Herr Tolar, was sind Sie von Beruf?

Günter Tolar: Ich habe mich längst daran gewöhnt zu sagen: Ich heiße Günter Tolar, ich bin der Günter Tolar. Jeder kann sich aussuchen, wen er besonders schätzt: Den Kabarettisten, den Fernsehmoderator, den Drehbuchautor, den Schriftsteller, den Schwulen... Die meisten Leute interessiert aber das Fernsehen. Obwohl das schon über 20Jahre her ist, erinnern sie sich an ganz tolle Einzelheiten. Offensichtlich waren wir damals sehr nachhaltig.

Sie hatten damals im ORF Zuschauerzahlen, die man sich heute kaum vorstellen kann.

Wir hatten seinerzeit über drei Millionen. Da kommt ja immer der berühmte Einwand, dass es damals nur zwei Programme gegeben hat. Das ist richtig, man musste uns schauen, wenn man fernsehen wollte. Darin lag auch eine Gefahr: Wenn wir nichts Gescheites gemacht haben, war die ganze Nation böse auf uns. Heute zappt man weg.

Sie wollten nie zurück zum Fernsehen?

Nein. Das liegt auch bei mir in der Natur. Ich schaue immer nach vorn. Mein Rückspiegel ist sehr klein.

Als nunmehriger Konsument des Öffentlich-Rechtlichen: Sind sie zufrieden mit der Bandbreite und Umsetzung der Programme?

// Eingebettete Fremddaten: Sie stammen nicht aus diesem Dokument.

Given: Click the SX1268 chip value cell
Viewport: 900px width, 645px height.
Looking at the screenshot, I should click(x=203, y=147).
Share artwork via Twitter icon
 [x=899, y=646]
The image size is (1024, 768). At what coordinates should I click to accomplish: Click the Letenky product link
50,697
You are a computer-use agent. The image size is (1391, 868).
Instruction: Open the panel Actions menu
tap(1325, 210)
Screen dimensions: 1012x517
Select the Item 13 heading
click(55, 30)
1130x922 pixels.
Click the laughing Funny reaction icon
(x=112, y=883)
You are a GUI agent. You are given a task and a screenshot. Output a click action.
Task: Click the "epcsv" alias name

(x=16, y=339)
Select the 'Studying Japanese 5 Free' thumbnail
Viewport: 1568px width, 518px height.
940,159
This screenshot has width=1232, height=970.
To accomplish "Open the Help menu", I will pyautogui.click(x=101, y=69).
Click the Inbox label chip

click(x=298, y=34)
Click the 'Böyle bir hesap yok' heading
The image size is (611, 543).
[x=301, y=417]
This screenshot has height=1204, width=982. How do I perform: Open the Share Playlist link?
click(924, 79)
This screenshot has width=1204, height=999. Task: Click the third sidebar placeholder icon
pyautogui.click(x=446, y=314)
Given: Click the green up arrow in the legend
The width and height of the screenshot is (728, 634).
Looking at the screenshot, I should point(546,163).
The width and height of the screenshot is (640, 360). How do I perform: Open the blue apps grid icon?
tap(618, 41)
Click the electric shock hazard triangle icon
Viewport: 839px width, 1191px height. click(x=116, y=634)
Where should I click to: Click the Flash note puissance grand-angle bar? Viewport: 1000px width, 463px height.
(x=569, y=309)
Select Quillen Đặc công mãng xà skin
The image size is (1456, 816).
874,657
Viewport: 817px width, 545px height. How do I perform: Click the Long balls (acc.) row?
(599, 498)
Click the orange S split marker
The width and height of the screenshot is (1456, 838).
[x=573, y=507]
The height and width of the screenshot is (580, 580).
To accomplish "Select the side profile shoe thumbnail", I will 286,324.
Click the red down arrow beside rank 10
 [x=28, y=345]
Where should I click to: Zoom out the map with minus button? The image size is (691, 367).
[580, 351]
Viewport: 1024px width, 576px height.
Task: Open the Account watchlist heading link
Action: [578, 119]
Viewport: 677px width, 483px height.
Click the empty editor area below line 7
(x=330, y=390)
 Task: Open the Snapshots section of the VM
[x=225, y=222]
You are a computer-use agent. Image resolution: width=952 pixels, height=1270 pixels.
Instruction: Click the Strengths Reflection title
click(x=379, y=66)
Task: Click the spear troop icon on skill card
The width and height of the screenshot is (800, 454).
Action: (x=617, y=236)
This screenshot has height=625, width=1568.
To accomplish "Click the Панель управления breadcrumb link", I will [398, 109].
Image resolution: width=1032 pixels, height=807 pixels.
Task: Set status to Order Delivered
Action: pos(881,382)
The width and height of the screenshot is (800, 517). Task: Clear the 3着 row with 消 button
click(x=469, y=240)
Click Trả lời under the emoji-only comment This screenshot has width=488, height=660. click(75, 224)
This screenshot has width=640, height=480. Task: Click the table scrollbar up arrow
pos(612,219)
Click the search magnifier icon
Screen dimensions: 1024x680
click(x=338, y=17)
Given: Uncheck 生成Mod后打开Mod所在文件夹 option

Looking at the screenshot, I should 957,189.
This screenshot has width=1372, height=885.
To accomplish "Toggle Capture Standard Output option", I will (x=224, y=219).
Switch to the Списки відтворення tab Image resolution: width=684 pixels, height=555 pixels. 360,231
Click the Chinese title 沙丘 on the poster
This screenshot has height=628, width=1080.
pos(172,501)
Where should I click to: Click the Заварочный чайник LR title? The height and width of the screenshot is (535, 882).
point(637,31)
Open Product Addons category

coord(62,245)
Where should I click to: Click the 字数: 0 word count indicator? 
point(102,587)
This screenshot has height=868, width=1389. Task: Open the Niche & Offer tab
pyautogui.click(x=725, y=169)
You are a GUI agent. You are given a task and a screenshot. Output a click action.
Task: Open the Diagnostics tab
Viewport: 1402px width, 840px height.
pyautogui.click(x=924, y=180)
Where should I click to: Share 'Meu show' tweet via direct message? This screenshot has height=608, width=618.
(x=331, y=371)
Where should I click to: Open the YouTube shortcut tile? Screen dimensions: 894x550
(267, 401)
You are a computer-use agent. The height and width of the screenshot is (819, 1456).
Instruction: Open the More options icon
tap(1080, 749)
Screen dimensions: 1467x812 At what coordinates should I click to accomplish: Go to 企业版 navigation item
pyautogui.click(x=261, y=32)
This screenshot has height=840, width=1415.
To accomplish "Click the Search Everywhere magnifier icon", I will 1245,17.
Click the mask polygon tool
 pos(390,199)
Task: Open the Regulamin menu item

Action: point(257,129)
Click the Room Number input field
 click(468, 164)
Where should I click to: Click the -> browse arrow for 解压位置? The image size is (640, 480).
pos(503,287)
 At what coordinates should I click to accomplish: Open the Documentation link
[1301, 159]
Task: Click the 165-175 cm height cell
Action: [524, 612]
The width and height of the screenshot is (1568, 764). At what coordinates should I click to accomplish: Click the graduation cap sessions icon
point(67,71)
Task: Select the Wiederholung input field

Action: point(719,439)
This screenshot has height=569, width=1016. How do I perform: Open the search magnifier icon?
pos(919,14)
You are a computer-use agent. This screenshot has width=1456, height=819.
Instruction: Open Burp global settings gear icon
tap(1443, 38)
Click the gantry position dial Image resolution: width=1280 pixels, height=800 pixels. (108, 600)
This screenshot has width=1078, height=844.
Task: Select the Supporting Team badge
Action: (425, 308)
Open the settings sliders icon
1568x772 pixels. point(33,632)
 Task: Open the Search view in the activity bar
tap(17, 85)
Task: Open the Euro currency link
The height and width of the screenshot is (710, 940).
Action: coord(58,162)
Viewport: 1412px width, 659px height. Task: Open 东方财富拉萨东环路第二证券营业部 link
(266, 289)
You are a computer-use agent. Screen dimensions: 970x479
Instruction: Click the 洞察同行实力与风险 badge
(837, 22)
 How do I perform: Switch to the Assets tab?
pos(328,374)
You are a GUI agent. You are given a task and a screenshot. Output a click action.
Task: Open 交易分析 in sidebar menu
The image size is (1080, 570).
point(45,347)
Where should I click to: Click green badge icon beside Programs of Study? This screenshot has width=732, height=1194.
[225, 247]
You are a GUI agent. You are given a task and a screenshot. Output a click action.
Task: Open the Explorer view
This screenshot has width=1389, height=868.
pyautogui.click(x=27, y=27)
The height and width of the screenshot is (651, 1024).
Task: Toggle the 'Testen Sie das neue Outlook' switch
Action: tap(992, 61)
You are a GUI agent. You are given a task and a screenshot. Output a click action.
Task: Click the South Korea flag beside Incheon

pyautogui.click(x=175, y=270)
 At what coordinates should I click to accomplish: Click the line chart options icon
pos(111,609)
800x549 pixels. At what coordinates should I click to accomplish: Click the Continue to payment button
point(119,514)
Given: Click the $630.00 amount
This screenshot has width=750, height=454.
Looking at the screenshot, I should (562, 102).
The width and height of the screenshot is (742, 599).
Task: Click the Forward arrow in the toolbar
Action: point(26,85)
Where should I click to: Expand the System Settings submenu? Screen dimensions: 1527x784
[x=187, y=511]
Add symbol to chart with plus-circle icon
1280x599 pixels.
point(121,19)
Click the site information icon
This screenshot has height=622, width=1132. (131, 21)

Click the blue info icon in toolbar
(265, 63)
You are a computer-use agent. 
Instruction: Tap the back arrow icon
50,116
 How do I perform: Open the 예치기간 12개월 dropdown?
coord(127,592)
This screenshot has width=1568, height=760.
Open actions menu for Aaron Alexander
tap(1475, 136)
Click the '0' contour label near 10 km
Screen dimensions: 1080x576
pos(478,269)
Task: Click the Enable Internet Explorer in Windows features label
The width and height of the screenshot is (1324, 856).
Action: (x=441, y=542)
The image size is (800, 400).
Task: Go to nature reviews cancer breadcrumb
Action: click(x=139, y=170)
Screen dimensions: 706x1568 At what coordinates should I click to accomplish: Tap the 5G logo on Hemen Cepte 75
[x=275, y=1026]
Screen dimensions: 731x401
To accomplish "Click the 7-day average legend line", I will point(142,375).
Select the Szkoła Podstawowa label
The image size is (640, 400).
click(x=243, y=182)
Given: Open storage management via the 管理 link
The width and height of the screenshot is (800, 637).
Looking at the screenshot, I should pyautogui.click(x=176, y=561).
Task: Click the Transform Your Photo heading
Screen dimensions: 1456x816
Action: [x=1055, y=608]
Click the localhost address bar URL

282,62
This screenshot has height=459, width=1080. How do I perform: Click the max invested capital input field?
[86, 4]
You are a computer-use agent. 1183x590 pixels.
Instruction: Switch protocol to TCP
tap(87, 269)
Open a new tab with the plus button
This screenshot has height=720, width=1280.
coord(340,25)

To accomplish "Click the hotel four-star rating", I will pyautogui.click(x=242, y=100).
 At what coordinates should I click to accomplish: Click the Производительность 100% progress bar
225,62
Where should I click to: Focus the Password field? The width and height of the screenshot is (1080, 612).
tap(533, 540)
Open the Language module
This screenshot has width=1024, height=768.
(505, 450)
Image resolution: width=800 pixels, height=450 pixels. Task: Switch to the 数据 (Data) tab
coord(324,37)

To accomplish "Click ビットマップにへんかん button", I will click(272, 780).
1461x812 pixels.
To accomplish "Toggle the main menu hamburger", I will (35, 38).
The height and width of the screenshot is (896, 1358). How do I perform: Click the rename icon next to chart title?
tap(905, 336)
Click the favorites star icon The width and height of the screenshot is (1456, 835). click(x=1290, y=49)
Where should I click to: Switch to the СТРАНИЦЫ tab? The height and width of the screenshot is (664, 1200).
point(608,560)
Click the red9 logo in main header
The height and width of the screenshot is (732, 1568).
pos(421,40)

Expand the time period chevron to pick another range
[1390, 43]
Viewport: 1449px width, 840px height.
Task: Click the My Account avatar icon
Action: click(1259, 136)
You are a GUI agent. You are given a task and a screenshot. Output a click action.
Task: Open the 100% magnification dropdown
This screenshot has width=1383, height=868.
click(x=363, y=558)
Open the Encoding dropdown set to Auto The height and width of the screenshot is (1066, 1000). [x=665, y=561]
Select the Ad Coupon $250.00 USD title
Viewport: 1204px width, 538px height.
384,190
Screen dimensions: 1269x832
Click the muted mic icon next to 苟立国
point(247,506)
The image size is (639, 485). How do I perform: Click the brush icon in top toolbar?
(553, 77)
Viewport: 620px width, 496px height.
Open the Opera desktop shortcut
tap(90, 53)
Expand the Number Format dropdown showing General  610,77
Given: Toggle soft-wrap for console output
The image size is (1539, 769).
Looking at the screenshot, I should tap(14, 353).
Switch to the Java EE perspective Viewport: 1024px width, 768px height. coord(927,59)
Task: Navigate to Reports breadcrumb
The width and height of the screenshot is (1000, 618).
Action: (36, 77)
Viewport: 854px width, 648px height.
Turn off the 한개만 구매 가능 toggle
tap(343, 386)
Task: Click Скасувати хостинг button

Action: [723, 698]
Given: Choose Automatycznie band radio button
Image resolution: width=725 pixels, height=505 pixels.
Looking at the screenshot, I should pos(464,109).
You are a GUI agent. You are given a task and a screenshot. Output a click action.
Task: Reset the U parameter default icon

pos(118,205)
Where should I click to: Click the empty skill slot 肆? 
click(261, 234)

Ich war immer in der Unterhaltung tätig, und ich möchte heute die Sachen, die als Unterhaltung produziert werden, nicht produzieren.

Zum Beispiel?

Diese sehr seichten Serien und Quizspielchen. Es ist alles ein bisschen zu simpel, niveaulos und einfach geworden. Ich bin ein Fan der klassischen Musik, und so lange ORF III funktioniert, bin ich mit der Bandbreite zufrieden. Als ich noch Produzent war, interessierte mich, was möglichst vielen Leuten möglichst gut gefällt. Dann bin ich sehr bald in der volkstümlichen Unterhaltung gelandet.


In den 1980ern waren Sie Ressortleiter für „Quiz und volkstümliche Unterhaltung“...

Da habe ich plötzlich Sachen wie den „Musikantenstadl“, „Wenn die Musi spielt“, und die ganzen Tirili- und Trallala-Sendungen gehabt.


Der Erfolg der volkstümlichen Musik setzt sich ja bis heute fort.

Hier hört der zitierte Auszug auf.